Artificial Intelligence: A Guide for Thinking Humans
- First edition (US)
- Author: Melanie Mitchell
- Language: English
- Genre: Popular science
- Publisher: Farrar, Straus and Giroux/Macmillan (US) Pelican Books (UK)
- Publication date: October 2019
- Publication place: United States
- Pages: 448 pp (hardcover 1st edition)
- ISBN: 9780241404829 (hardcover 1st edition)

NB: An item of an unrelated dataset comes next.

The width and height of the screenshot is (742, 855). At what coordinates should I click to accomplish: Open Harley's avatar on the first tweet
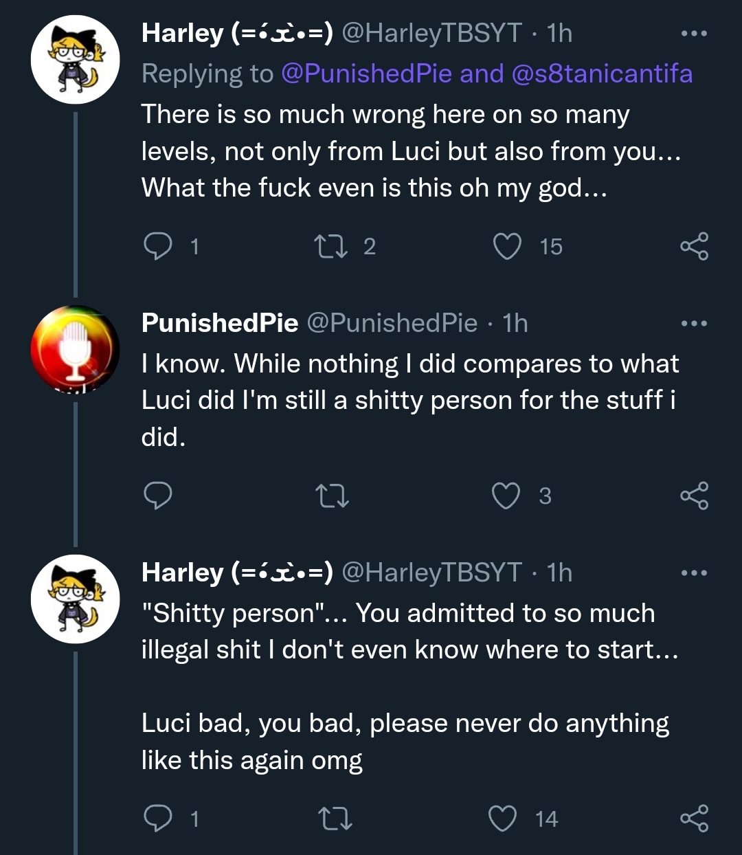pyautogui.click(x=76, y=60)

= Artificial Intelligence: A Guide for Thinking Humans =

2019 book by Melanie Mitchell

Artificial Intelligence: A Guide for Thinking Humans is a 2019 nonfiction book by Santa Fe Institute professor Melanie Mitchell. The book provides an overview of artificial intelligence (AI) technology, and argues that people tend to overestimate the abilities of artificial intelligence.

== Overview ==
Mitchell describes the fears her mentor, cognitive scientist and AI pioneer Douglas Hofstadter, has expressed that advances of artificial intelligence could turn human beings into "relics". Mitchell offers examples of AI systems like Watson that are trained to master specific tasks, and points out that such computers lack the general intelligence that humans have. Mitchell argues that achieving superintelligence would require that machines acquire commonsense reasoning abilities that are nowhere in sight: "Today's AI is far from general intelligence, and I don’t believe that machine 'superintelligence' is anywhere on the horizon." Mitchell addresses 13 pages to "Trustworthy and Ethical AI". Mitchell states artificial intelligence is vulnerable to errors, to racial bias, and to malicious hacking such as surprisingly easy adversarial attacks: "If there are statistical associations in the training data... the machine will happily learn those instead of what you wanted it to learn." Mitchell also includes lighthearted content, such as documenting the Star Trek computer's status as an aspirational lodestar within the AI community.

== Reception ==
A review in Library Journal praised the book's historical overview as "a worthy and compelling narrative in itself". Kirkus Reviews judged that despite a minority of the book being "too abstruse", most of the book was "surprisingly lucid". Publishers Weekly called the book "accessible" and "worthy", and judged the book should "assuage lay readers' fears about AI". The New Yorker characterized it as reassuring, and also as "accessible" despite its technical nature.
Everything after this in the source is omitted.